In my last post I argued that educating children is never the first priority of public education. The first priority is always taking care of the adults that enrich themselves at the expense of the children though a destructive public education system.  The reason that these adults put their own interests before the interests of the children should be self-evident, their lives are more important to them than are the lives of other people’s children.

Only one group will ever put the education of children first – parents. And through homeschooling, it will be the parents who will drive real education reform in America.

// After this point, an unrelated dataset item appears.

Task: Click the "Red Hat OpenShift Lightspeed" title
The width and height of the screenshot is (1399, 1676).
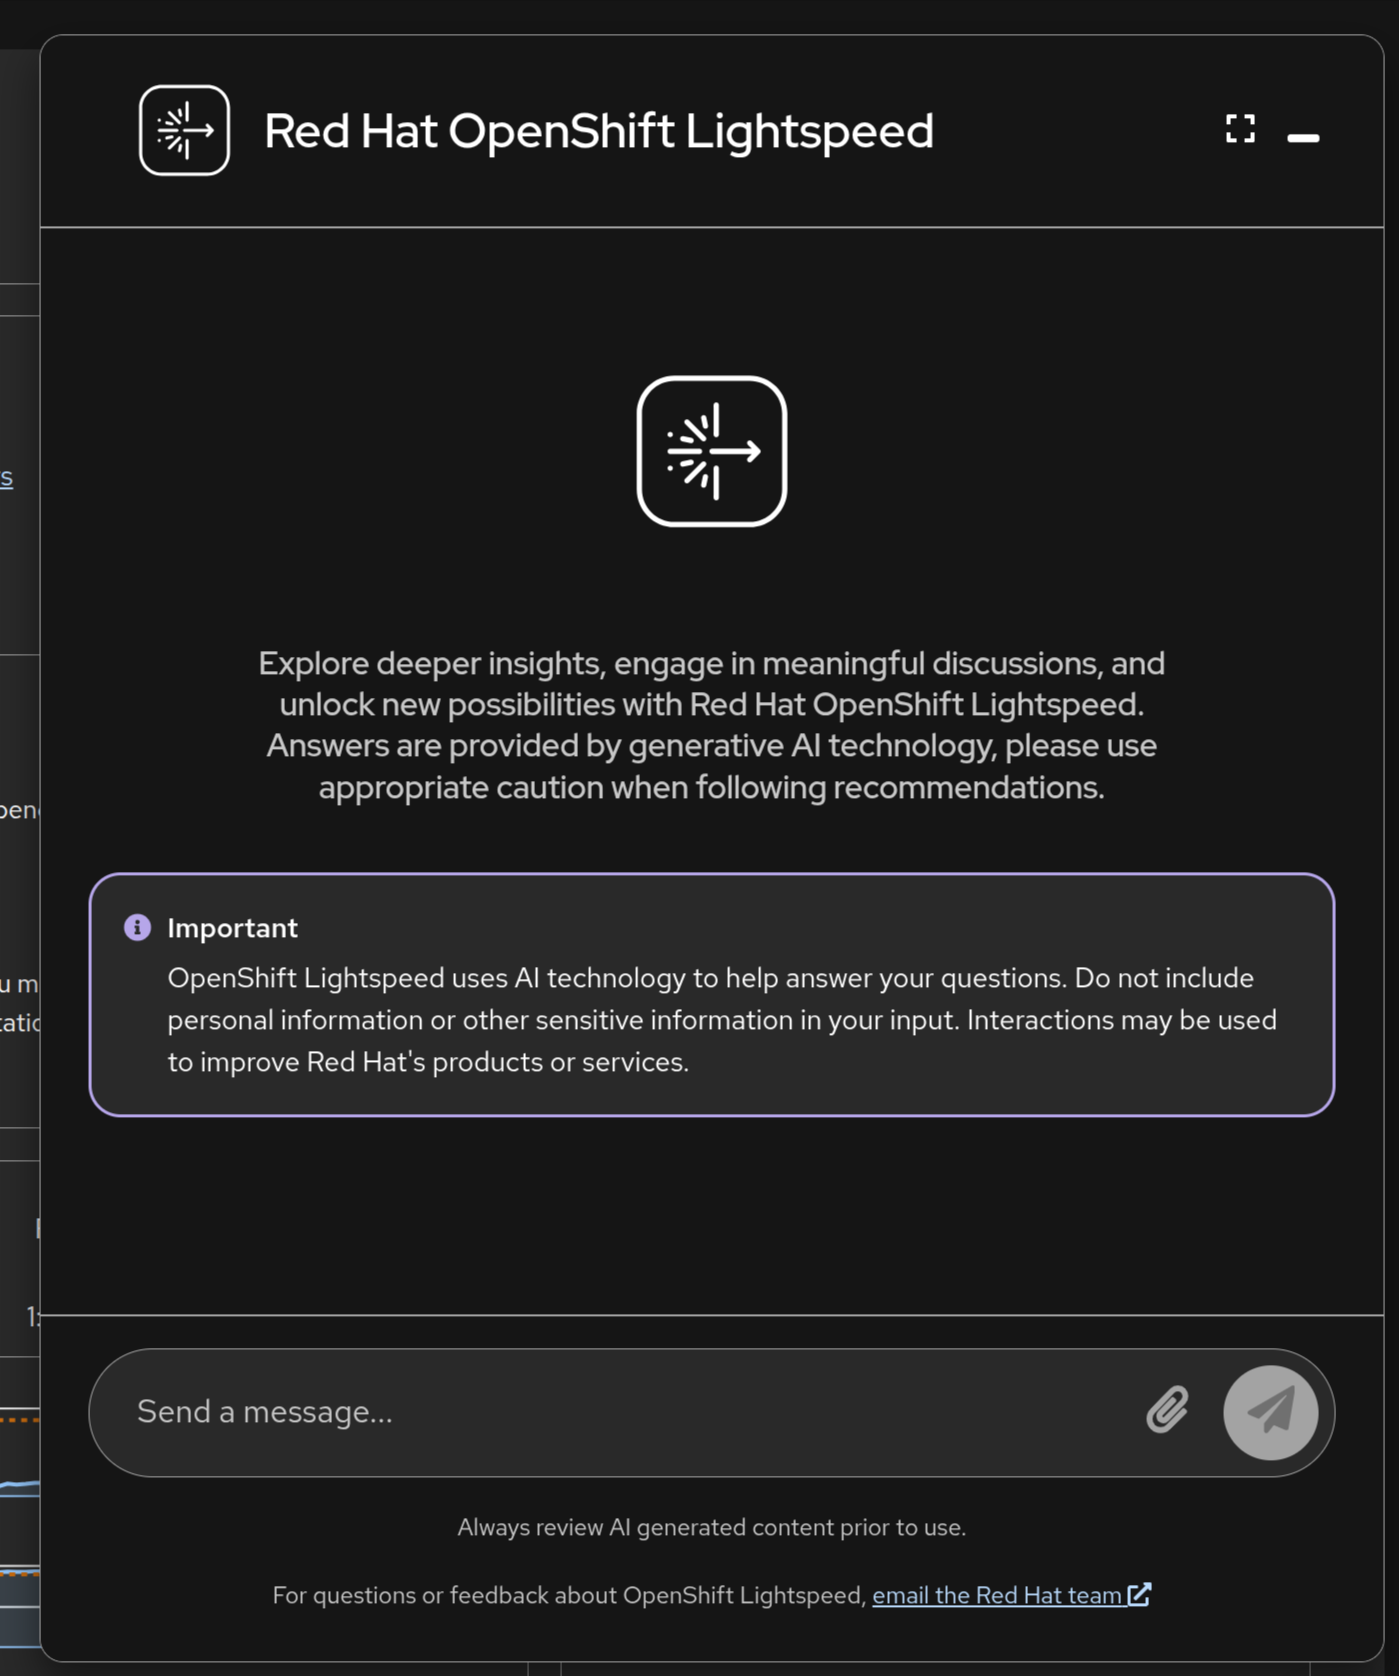Action: tap(598, 131)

Of course, reforming education in this country is a long term endeavor. A parent who sends her child off to public school day after day, in the hopes that effective education reform will come about in time for her child to benefit, is naïve at best, and complicit in the destruction of her child’s future at worst. Homeschooling gives parents in America the ability to take their children’s education into their own hands, as opposed to hoping that politicians and other actors will all of a sudden care about their children as much as they do. And parents are doing just that, and in droves. In 1985 there were about 50,000 children in America being homeschooled, today there are over 2 million, and that number is rapidly increasing.

As more and more parents opt out of the public education system to homeschool, the public education system is going to become more and more stressed, eventually forcing them to implement real education reform that will benefit the students still stuck in the public education system. Homeschooling will drive education reform that reduces costs, is tailored to the individual learning styles of children, and creates education alternatives for parents to choose from.

The cost of public education per pupil in America is second only to that of Switzerland, yet the outcomes are dismal. With public budgets breaking across the nation, education is one of the big budget items that are being slashed.  When a critical mass of parents have pulled their kids from the public education system, it will become even harder to justify spending so much on an education system that fewer and fewer children are participating in. It will become politically untenable to do anything other than to find ways to reduce the cost of education. This will drive education reforms that will result in better utilization of teachers, less overhead, and generally a more efficient delivery of instruction.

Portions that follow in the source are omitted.